Entries from a dataset

━━━━

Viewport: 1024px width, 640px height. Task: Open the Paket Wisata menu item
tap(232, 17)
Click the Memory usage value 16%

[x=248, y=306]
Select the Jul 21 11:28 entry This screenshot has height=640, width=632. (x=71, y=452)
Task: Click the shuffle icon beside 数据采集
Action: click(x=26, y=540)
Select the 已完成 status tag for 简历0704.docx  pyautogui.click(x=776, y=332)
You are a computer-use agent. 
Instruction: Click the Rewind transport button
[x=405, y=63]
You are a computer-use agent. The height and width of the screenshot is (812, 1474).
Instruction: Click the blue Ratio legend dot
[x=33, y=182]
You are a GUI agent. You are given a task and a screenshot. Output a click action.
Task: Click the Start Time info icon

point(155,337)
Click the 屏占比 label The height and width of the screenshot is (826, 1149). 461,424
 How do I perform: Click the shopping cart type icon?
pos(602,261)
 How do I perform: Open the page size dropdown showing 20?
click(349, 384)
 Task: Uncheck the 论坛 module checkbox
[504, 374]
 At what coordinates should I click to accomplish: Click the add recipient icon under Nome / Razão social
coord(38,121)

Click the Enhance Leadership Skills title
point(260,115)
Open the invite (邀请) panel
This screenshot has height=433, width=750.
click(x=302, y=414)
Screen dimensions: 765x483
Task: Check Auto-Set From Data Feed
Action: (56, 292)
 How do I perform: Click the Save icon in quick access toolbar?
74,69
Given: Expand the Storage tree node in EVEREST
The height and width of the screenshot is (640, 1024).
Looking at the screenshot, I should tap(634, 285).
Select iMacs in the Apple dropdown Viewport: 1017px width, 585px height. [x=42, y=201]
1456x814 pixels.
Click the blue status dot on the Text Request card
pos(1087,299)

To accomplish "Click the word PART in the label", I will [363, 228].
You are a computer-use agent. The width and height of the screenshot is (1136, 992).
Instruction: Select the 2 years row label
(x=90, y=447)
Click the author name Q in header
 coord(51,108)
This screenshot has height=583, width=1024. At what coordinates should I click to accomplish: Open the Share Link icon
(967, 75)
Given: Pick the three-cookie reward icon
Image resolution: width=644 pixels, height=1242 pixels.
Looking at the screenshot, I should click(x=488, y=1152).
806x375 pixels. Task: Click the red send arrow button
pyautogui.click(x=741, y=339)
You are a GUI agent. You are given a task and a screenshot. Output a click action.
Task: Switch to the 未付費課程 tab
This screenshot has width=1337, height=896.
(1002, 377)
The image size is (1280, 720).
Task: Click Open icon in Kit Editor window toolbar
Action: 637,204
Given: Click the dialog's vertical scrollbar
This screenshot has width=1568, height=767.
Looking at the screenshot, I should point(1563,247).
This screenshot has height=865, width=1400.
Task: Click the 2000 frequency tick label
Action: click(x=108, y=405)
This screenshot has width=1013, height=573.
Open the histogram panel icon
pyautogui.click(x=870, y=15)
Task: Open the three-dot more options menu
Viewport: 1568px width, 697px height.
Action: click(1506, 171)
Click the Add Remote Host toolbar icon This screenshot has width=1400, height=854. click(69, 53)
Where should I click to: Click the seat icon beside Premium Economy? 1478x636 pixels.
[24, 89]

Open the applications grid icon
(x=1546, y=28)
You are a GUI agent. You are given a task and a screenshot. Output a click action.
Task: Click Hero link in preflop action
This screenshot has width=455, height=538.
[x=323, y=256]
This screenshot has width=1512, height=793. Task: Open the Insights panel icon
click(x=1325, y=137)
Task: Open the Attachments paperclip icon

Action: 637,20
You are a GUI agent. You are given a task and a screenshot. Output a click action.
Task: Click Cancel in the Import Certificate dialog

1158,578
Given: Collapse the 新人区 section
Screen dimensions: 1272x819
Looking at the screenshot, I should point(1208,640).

━━━━

- _YOUR GOAL_:
Repeat each line of the entries above word for word.

- _OUTPUT BELOW_:
Viewport: 1024px width, 640px height. Task: Open the Paket Wisata menu item
tap(232, 17)
Click the Memory usage value 16%

[x=248, y=306]
Select the Jul 21 11:28 entry This screenshot has height=640, width=632. (x=71, y=452)
Task: Click the shuffle icon beside 数据采集
Action: click(x=26, y=540)
Select the 已完成 status tag for 简历0704.docx  pyautogui.click(x=776, y=332)
You are a computer-use agent. 
Instruction: Click the Rewind transport button
[x=405, y=63]
You are a computer-use agent. The height and width of the screenshot is (812, 1474).
Instruction: Click the blue Ratio legend dot
[x=33, y=182]
You are a GUI agent. You are given a task and a screenshot. Output a click action.
Task: Click the Start Time info icon

point(155,337)
Click the 屏占比 label The height and width of the screenshot is (826, 1149). 461,424
 How do I perform: Click the shopping cart type icon?
pos(602,261)
 How do I perform: Open the page size dropdown showing 20?
click(349, 384)
 Task: Uncheck the 论坛 module checkbox
[504, 374]
 At what coordinates should I click to accomplish: Click the add recipient icon under Nome / Razão social
coord(38,121)

Click the Enhance Leadership Skills title
point(260,115)
Open the invite (邀请) panel
This screenshot has height=433, width=750.
click(x=302, y=414)
Screen dimensions: 765x483
Task: Check Auto-Set From Data Feed
Action: (56, 292)
 How do I perform: Click the Save icon in quick access toolbar?
74,69
Given: Expand the Storage tree node in EVEREST
The height and width of the screenshot is (640, 1024).
Looking at the screenshot, I should tap(634, 285).
Select iMacs in the Apple dropdown Viewport: 1017px width, 585px height. [x=42, y=201]
1456x814 pixels.
Click the blue status dot on the Text Request card
pos(1087,299)

To accomplish "Click the word PART in the label", I will [363, 228].
You are a computer-use agent. The width and height of the screenshot is (1136, 992).
Instruction: Select the 2 years row label
(x=90, y=447)
Click the author name Q in header
 coord(51,108)
This screenshot has height=583, width=1024. At what coordinates should I click to accomplish: Open the Share Link icon
(967, 75)
Given: Pick the three-cookie reward icon
Image resolution: width=644 pixels, height=1242 pixels.
Looking at the screenshot, I should click(x=488, y=1152).
806x375 pixels. Task: Click the red send arrow button
pyautogui.click(x=741, y=339)
You are a GUI agent. You are given a task and a screenshot. Output a click action.
Task: Switch to the 未付費課程 tab
This screenshot has width=1337, height=896.
(1002, 377)
The image size is (1280, 720).
Task: Click Open icon in Kit Editor window toolbar
Action: 637,204
Given: Click the dialog's vertical scrollbar
This screenshot has width=1568, height=767.
Looking at the screenshot, I should point(1563,247).
This screenshot has height=865, width=1400.
Task: Click the 2000 frequency tick label
Action: click(x=108, y=405)
This screenshot has width=1013, height=573.
Open the histogram panel icon
pyautogui.click(x=870, y=15)
Task: Open the three-dot more options menu
Viewport: 1568px width, 697px height.
Action: click(1506, 171)
Click the Add Remote Host toolbar icon This screenshot has width=1400, height=854. click(69, 53)
Where should I click to: Click the seat icon beside Premium Economy? 1478x636 pixels.
[24, 89]

Open the applications grid icon
(x=1546, y=28)
You are a GUI agent. You are given a task and a screenshot. Output a click action.
Task: Click Hero link in preflop action
This screenshot has width=455, height=538.
[x=323, y=256]
This screenshot has width=1512, height=793. Task: Open the Insights panel icon
click(x=1325, y=137)
Task: Open the Attachments paperclip icon

Action: 637,20
You are a GUI agent. You are given a task and a screenshot. Output a click action.
Task: Click Cancel in the Import Certificate dialog

1158,578
Given: Collapse the 新人区 section
Screen dimensions: 1272x819
Looking at the screenshot, I should point(1208,640).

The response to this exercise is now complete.